Marinoni replies like this:

“…Professor Anna Maria Brizio, who uttered skepticism for the case, based her opinion on the following arguments: Firstly, we are not certain that the sheet has not fallen into the hands of a hobby drawer during its 300-year migration. Secondly, the bicycle was drawn with a different ink than Leonardo used for the fortification on the front side of sheet 133. The first argument was already partly invalidated by the journalist who didn’t consider the error of the 300-year migration in detail (it presumably never happened in reality) but who remarked correctly that the first modern bicycle goes back to the year 1885 and that therefore the “forgery”—if one has to do with that—could not have originated before the end of the last century. But the journalist did not know that the sheet was in the codex in 1965 and that the forger could have been only one of the restorers or the first scholars concerned with the project (possibly even the undersigned). The second argument, however, is an improvised wrong assumption, since we have not an ink drawing—as already said—but a pencil drawing.”

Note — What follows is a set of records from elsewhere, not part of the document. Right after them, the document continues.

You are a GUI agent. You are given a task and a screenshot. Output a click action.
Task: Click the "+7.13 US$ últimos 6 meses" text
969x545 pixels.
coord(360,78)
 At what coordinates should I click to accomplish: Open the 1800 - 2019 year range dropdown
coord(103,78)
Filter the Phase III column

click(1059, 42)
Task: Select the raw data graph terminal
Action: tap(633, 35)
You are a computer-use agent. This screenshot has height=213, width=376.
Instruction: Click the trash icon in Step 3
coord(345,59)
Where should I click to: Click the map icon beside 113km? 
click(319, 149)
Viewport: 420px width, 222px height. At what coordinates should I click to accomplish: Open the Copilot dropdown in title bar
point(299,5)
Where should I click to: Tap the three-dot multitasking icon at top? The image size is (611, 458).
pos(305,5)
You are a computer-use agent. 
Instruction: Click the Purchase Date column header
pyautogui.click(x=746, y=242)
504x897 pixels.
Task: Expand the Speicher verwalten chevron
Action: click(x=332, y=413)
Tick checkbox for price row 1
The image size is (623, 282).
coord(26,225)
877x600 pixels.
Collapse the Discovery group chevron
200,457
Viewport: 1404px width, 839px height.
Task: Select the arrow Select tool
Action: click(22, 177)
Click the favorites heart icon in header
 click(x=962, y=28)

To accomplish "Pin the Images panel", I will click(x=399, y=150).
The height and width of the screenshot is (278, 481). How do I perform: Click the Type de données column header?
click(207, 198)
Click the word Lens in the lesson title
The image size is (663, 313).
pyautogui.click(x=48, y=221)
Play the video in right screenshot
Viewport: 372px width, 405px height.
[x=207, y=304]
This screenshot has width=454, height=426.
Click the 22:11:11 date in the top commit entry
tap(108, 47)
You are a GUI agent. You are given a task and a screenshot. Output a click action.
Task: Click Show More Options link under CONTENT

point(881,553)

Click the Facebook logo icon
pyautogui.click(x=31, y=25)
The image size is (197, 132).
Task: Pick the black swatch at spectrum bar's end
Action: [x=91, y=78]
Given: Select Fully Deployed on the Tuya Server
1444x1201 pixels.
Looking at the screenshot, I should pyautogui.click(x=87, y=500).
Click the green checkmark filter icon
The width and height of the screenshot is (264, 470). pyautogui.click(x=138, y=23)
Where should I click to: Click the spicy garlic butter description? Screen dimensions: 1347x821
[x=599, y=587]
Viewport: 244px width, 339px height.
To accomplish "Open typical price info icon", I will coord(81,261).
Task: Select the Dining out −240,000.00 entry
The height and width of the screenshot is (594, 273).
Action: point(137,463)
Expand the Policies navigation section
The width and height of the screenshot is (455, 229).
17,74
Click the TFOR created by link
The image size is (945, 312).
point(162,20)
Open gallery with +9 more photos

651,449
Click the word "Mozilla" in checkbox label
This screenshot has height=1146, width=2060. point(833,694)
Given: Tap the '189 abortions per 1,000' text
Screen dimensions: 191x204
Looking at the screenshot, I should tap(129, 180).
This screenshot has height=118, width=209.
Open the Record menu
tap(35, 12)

Apparently a chemical analysis or an age test was never performed on the bicycle sketch. And like in the famous case of the Piltdown Man, we always have the option that Marinoni was the uninitiated discoverer of what was done by a different forger or forgers. However, an important piece of evidence in dating the bicycle sketch is that it is not from Leonardo’s hand and produced no visible set-off overleaf in contrast to the obscene scribbles surrounding it—an indication that it has been put in after the unfolding of the sheet.

An International Opponent
A serious blow to “Leonardo’s bicycle” appeared in Carlo Pedretti’s catalog of the restored sheets of the Codex Atlanticus.[21] The art historian at the University of California, Los Angeles (UCLA) describes the restoration as chaotic—he always talks of the monks as “restorers” in quote— and gives examples of how they made things worse. He deplores the lack of any scientific report by the “restorers”—reportedly some sketches have disappeared through the use of unknown chemicals. About the obscene back side of sheet 132 he writes:

“Scribbles, not by Leonardo, probably not from Leonardo’s time. Self explanatory.”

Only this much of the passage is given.